高専は大企業への就職に強いと言われていますが、離職してしまっては意味がありません。本当に高専卒の離職率が高いのでしょうか。
実際に検証してみると、高専卒の離職率が高いなんていうことはありませんでした。
厚生労働省発表データにみる離職率
まずは厚生労働省が発表しているデータを調べてみました。
公表データから数値を抜き出して、グラフ化してみました。
短大卒等の離職率は40%前後で一定しています。景気にあまり左右されていないとも言えます。
高卒の離職率は不景気のときは5割と高いですが好景気になると下がり、短大卒等よりも離職率が若干下がっています。近年の短大卒は高卒並みの離職率の高さになってしまっていると言えます。
不景気のとき、短大卒は高専卒と大卒の中間の4割ですが、近年の好景気では高卒の離職率が下がった結果、短大卒の離職率が相対的に高くなっています。
厚生労働省のデータは短大卒と高専卒が一括になってしまっています。
短大卒は女性が多く、また、もともと離職率の高い医療やサービス系に従事する人の割合が多いので、あまり参考になりません。
短大と高専卒を分けて考察したものはないのかと、探してみました。
労働政策研究所・研修機構発表データにみる離職率
2017年2月の調査報告書より抜粋します。
但しこちらのデータは、アンケート調査であり入社後年数を問題にしていません。
そもそも高専卒の割合が少ないこともあり、回答者の中の高専卒のN数が少なくなっているのは仕方ありません(大卒や高卒は多いのですが…)。
離職者 | 勤続者 | |
機械・材料系 | 13.3% | 35.5% |
電気・電子系 | 20.0% | 22.6% |
情報系 | 46.7% | 12.9% |
化学・生物系 | 6.5% | |
建設・建築系 | 13.3% | 9.7% |
その他工業 | 6.7% | 9.7% |
商船 | 3.2% | |
N数 | 15 | 31 |
転職が一般的な情報系の離職率が高いです。一方で機械・材料系の勤続者の割合が高いのは、業界の特性によるものでしょう。

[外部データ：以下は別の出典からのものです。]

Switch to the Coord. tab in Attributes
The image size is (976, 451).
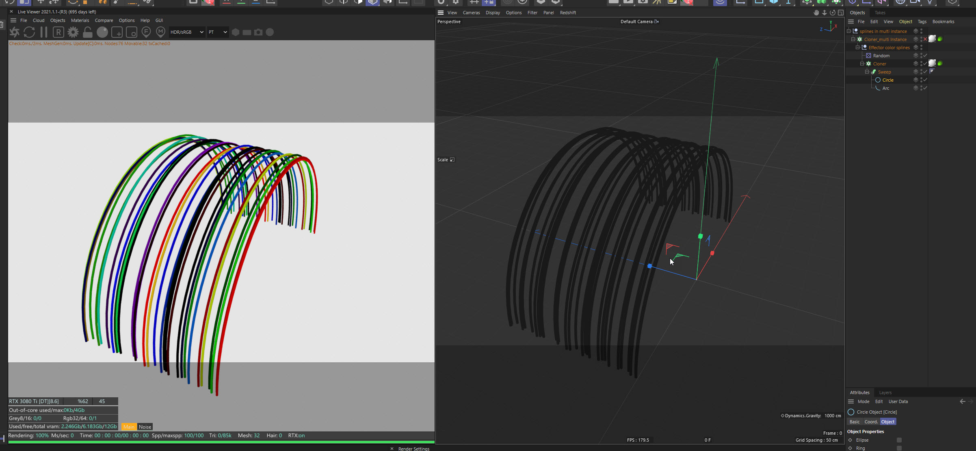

一見すると離職者が高いように見えますが、入社後年数を問うてないので、これも素直に参考にすることはできません。
高専機構による調査
こちらは些か古いデータになりますが、高専機構が行った卒業生アンケートがあります。
平成23年度国立高等専門学校卒業生アンケート調査 調査結果の概要より抜粋。
回答者数 | 転職経験者数 | |
卒後7年目 | 14 | 4 |
卒後6年目 | 44 | 11 |
卒後5年目 | 288 | 57 |
卒後4年目 | 19 | 0 |
卒後3年目 | 31 | 2 |
卒後2年目 | 28 | 1 |
卒後1年目 | 33 | 1 |
卒業後5年目以降に転職者が増える傾向にあります。
アンケートなので結果をすべて鵜呑みにすることはできませんが、アンケート結果からは、入社3年目までに離職した人の割合が、上記の大卒と比べると驚異の低さであることがわかります。
大卒の半分以下の離職率です。
結論
高専卒は、もともと離職率の低い工業系であることもあり、実際の離職率は非常に低いものでした。特に機械・素材系の離職率が低くなっています。
情報系はもともと人材流動性の高い業界であるため、離職率が高く出てしまうのもうなずけます。
高専卒は離職率が高いって聞いたけど、高専に進学して大丈夫かしら?
という心配はほとんど必要ないことがわかりました。